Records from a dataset
_ _ _ _
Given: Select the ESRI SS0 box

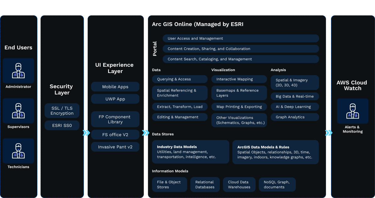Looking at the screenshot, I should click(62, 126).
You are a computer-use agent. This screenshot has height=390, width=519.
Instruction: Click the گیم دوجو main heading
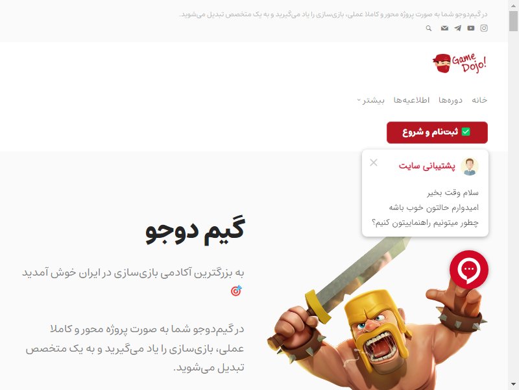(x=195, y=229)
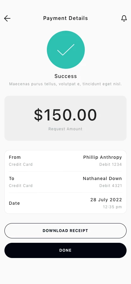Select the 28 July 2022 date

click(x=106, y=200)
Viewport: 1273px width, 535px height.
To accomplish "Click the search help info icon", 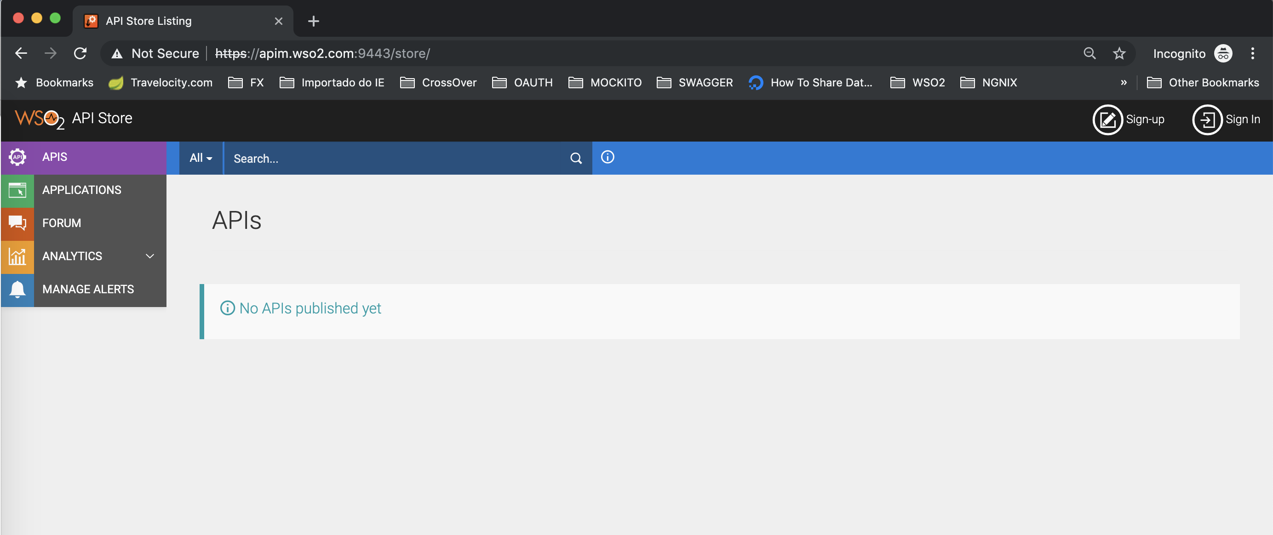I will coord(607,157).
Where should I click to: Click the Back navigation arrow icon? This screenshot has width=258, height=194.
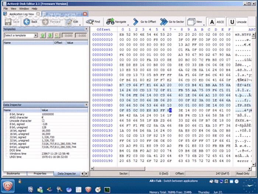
_ _ _ _
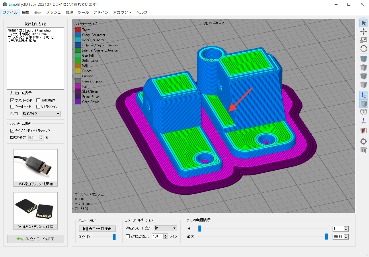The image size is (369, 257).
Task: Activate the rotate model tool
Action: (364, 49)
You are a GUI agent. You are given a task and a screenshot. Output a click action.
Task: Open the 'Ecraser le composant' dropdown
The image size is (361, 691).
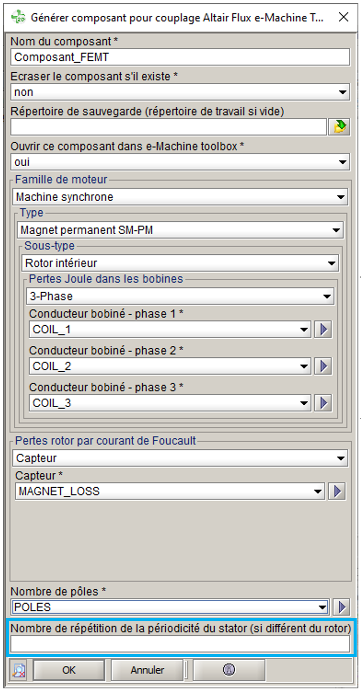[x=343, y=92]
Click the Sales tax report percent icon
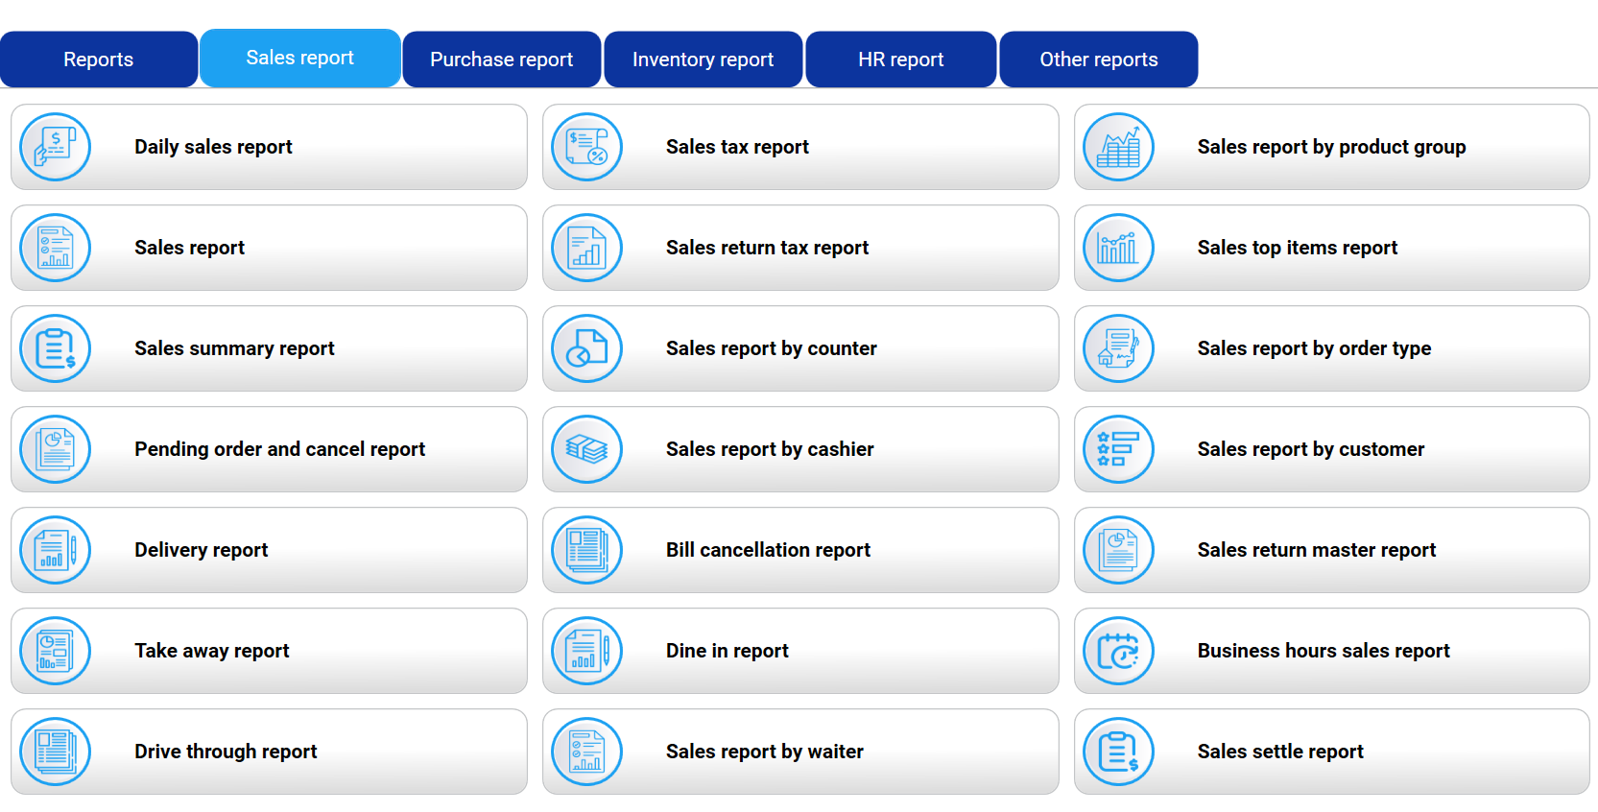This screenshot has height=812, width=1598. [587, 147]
_ _ _ _
## Stated goal
Duplicate the items above from the line containing "You are a computer-use" through the line containing "click(x=106, y=200)", keeping both of those lines. Leave the pictures out of your answer.

## Exercise result
You are a computer-use agent. This screenshot has height=390, width=519.
Instruction: Click the گیم دوجو main heading
(x=195, y=229)
Select the 28 July 2022 date

click(x=106, y=200)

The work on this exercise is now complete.